Vortrag (mit Präsentation)
  • 17.30, ab 18.30−23.00 Uhr (alle 45 Min., jeweils 30 Min.) 3D-Wissenschaftskino (Studio da Vinci):
    Ein 2 m großes Wassermolekül? Eine Klimasimulation der gesamten Erde auf einer Leinwand? Durch aktuelle Forschung entstehen riesige Mengen an Daten, die sich nur mit schnellen Rechnern und modernen Visualisierungsverfahren darstellen lassen. In einem 3D-Studio zeigen wir auf der großen Leinwand, wie man mit schnellen Rechnern Forschungsdaten zum Leben erweckt. Ob winzige Moleküle, Aufnahmen vom Inneren unseres Körpers oder globale Klimasimulationen: Überzeugen Sie sich selbst, wie interaktive Visualisierung helfen kann, selbst komplexe Forschungsdaten besser zu verstehen.
17.00−0.00 Uhr (jeweils 20 Min.) Mitmachkurs (Foyer)
  • Schiebepuzzle − Computer vs. Mensch:
    Anhand eines einfachen Beispiels zeigen wir, wie sich Computer und Menschen beim Lösen von Problemen unterscheiden. Schiebepuzzle kennt jedes Kind − aber wissen Sie auch, dass maximal 81 Züge zur Lösung nötig sind? Während wir Menschen froh sind, wenn wir überhaupt eine Lösung haben, ist es unheimlich schwer, die beste zu finden. Der Computer kann das viel besser als wir − braucht aber auch einen komplizierten Algorithmus und sehr viel Speicher dafür.
17.00−0.00 Uhr (jeweils 15 Min.) Informationen (Foyer)
  • Supercomputing und Algorithmen:
    Ein Fokus unserer Forschung liegt auf der Entwicklung von Methoden und Algorithmen für parallele Supercomputer mit Millionen Rechenkernen.

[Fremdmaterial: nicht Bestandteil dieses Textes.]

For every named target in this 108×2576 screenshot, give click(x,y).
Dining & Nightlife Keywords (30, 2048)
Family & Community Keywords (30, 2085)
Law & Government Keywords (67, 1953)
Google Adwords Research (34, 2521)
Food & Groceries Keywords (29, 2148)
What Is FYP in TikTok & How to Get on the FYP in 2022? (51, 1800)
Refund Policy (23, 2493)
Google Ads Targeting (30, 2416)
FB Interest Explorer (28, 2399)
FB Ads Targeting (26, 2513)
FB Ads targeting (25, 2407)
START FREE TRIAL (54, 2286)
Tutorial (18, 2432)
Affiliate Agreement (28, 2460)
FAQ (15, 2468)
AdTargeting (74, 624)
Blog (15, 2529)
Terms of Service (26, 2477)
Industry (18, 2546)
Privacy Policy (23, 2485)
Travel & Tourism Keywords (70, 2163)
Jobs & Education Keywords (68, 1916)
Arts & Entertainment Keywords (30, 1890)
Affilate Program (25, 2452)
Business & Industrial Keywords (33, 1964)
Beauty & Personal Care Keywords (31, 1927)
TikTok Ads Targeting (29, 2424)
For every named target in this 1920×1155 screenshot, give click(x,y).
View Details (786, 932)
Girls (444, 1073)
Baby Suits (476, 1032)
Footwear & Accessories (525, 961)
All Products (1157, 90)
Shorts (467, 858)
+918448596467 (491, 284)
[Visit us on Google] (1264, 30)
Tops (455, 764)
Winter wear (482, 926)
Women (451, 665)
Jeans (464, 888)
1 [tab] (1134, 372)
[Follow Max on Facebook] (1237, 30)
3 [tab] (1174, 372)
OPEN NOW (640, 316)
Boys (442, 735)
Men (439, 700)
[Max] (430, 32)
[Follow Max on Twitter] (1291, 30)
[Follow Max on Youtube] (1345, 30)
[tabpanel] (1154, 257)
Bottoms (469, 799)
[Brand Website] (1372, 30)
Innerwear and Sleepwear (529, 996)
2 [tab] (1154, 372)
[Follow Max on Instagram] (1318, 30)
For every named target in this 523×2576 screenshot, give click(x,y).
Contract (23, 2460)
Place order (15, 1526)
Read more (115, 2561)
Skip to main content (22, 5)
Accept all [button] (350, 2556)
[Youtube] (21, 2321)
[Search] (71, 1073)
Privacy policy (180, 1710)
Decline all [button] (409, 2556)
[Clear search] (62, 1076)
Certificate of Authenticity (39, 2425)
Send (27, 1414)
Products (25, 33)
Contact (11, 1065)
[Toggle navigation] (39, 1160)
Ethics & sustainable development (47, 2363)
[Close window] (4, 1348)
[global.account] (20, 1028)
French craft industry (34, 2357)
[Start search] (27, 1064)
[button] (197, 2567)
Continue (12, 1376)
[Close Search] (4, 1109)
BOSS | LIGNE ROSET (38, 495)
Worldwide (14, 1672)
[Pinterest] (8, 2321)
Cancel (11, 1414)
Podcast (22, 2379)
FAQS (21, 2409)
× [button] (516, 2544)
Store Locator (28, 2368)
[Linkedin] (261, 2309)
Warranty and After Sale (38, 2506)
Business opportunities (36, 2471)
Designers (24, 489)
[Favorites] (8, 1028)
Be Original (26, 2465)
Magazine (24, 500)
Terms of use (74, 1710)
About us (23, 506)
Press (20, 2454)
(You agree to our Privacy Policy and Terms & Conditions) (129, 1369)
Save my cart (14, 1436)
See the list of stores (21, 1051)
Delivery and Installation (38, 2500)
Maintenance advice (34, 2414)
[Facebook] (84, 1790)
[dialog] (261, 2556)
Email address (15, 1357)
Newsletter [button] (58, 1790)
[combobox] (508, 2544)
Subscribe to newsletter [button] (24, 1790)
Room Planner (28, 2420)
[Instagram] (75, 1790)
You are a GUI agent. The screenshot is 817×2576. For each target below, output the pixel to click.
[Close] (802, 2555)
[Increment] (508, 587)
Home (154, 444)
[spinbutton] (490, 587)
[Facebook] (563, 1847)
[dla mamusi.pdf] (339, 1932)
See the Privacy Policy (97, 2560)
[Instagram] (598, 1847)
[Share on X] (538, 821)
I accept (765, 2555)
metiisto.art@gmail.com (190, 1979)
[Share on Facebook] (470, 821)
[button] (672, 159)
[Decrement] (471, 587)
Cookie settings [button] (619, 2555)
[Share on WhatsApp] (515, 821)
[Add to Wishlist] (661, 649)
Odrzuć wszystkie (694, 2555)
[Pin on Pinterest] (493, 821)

Das ZIB betreibt ergänzend dazu den Berliner Teil des HLRN. Die wissenschaftlichen Nutzer/innen des Supercomputers kommen aus den verschiedensten Anwendungsgebieten, von Quantenchemie, Erdsystemwissenschaften, Strömungsdynamik bis hin zur Teilchenphysik.
  • Omas (digitales) Fotoalbum retten − Strategien für die persönliche digitale Archivierung:
    Während Bücher oder Fotos nur sehr langsam altern, haben digitale Daten die unangenehme Eigenschaft, von jetzt auf gleich unlesbar zu werden, wenn der Datenträger oder die Datei beschädigt sind. Zudem gibt es alle paar Jahre neue Speichertechniken und Datenformate, die eine laufende Aktualisierung notwendig machen. Wer persönliche Erinnerungen oder wichtige Unterlagen nur noch digital speichert, sollte langfristige Maßnahmen gegen Datenverlust kennen. Das Team Digitale Langzeitarchivierung gibt Tipps zur persönlichen Archivierungsstrategie und erklärt, warum Glas-DVDs und Cloud-Dienste nicht die Rettung sind.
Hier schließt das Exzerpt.